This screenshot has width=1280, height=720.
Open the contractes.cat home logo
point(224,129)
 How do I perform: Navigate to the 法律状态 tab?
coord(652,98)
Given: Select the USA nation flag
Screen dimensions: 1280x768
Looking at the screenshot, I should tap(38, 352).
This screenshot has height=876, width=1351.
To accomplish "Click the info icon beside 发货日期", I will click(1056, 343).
○ ○ ○ ○ ○ ○ ○
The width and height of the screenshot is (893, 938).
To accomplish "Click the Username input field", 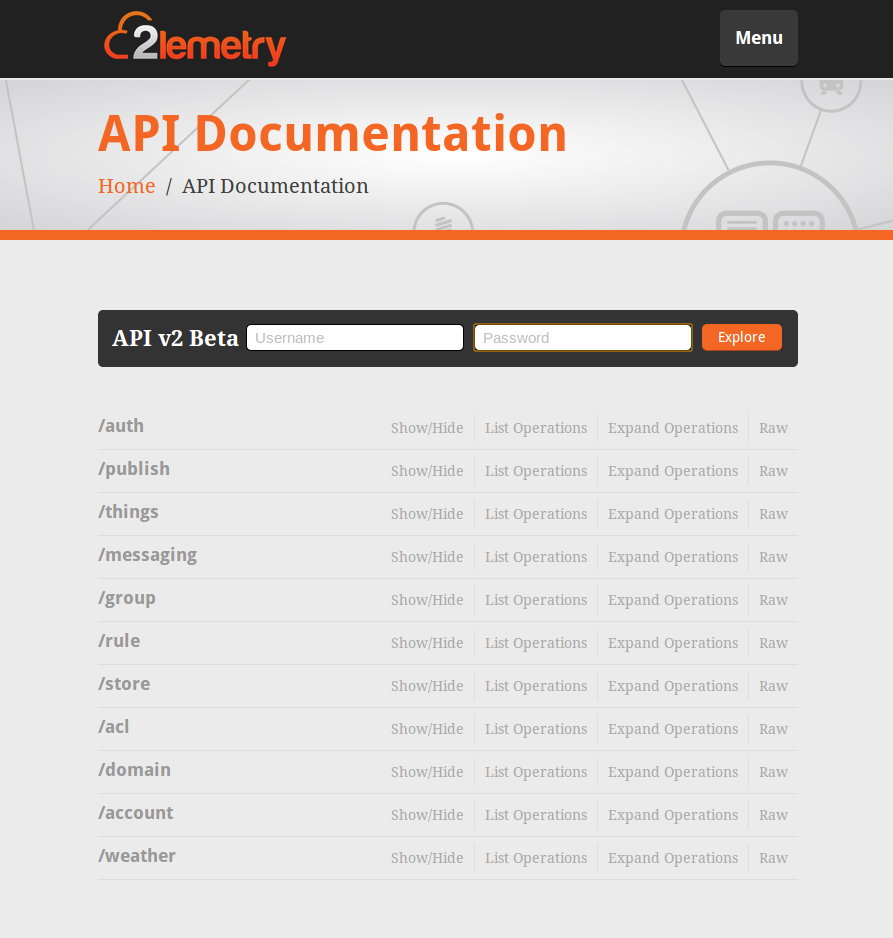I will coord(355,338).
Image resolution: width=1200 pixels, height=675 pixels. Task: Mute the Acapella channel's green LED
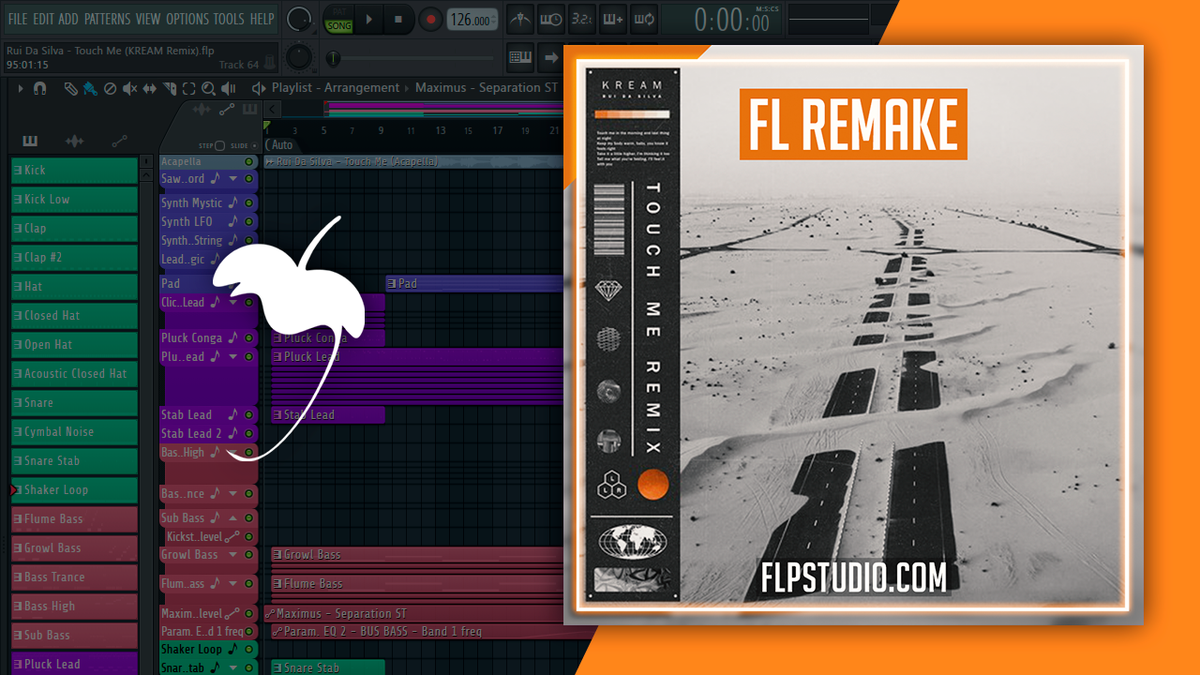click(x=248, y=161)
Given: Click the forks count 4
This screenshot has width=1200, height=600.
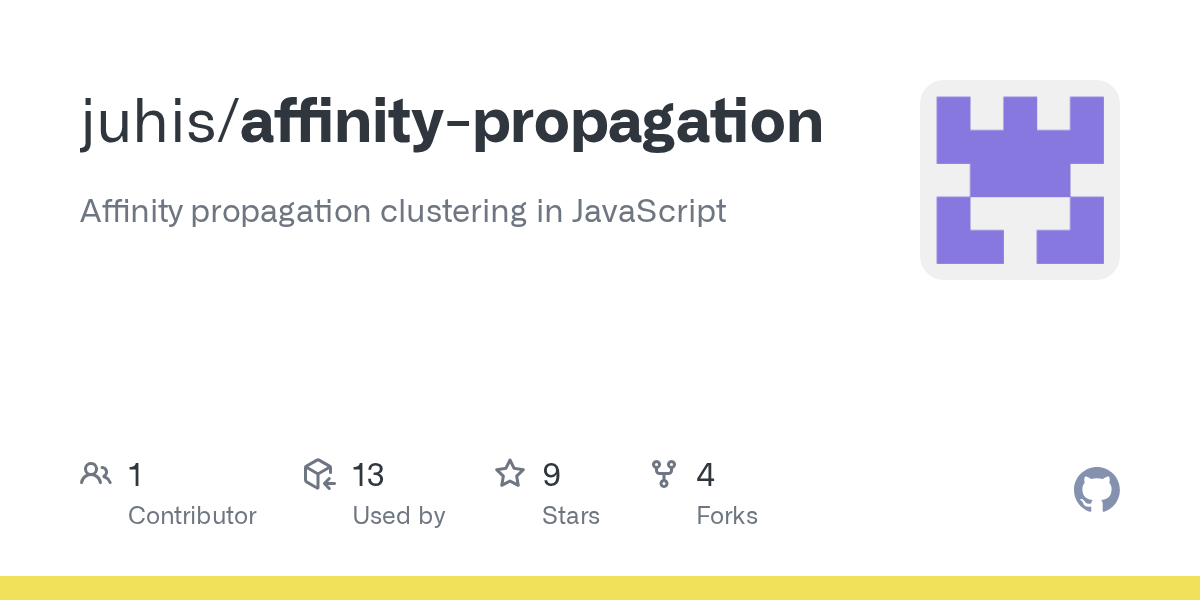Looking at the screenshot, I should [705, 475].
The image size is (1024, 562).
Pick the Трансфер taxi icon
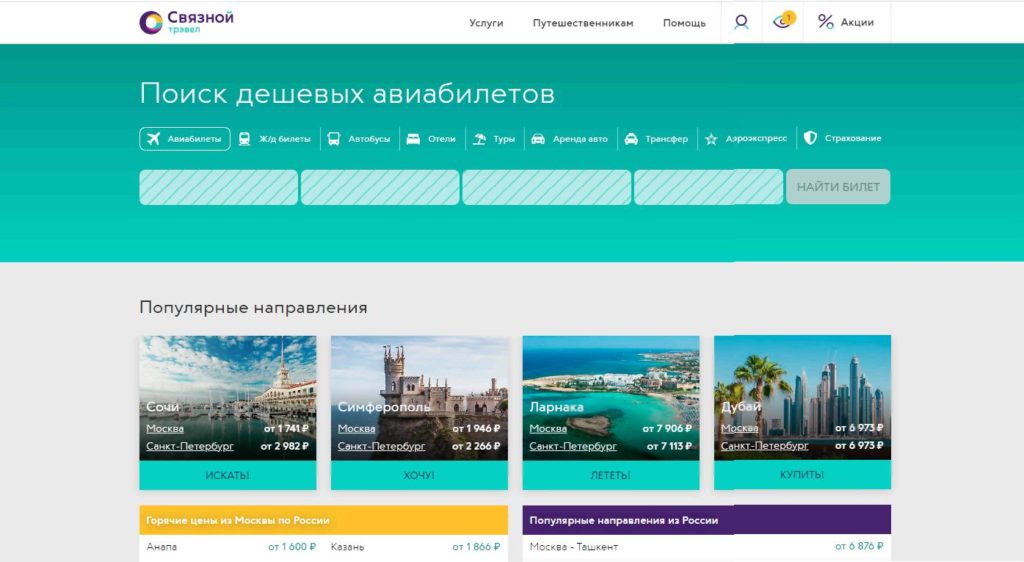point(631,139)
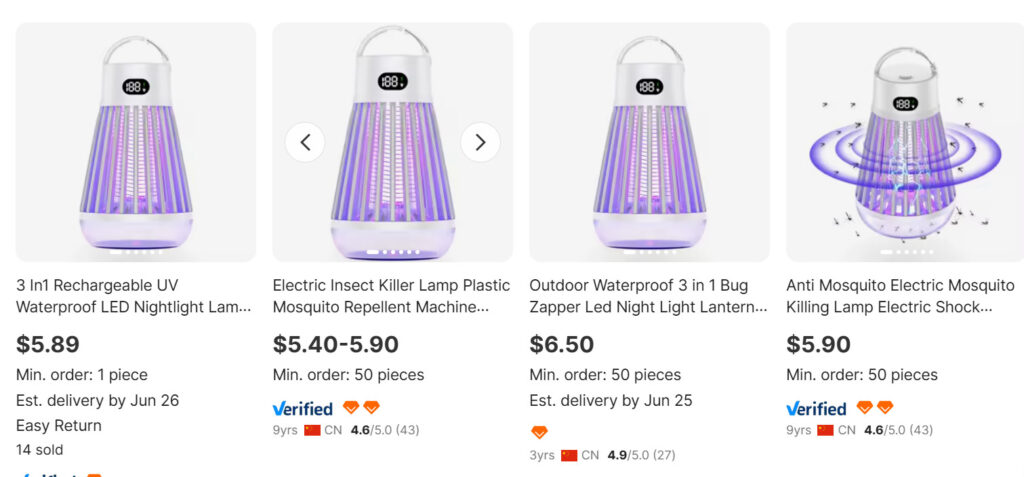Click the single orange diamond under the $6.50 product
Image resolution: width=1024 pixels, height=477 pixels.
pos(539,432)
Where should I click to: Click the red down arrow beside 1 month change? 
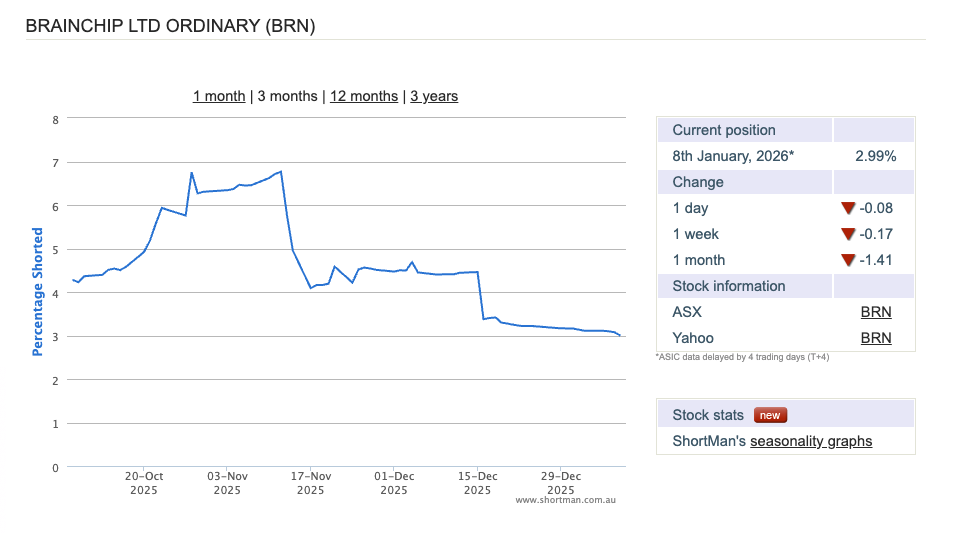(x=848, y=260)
○ ○ ○ ○ ○ ○ ○
* Task objective *
For the string "Given", show each line of the entries above where it occurs.

* Task output *
Given: Select the USA nation flag
Given: Click the forks count 4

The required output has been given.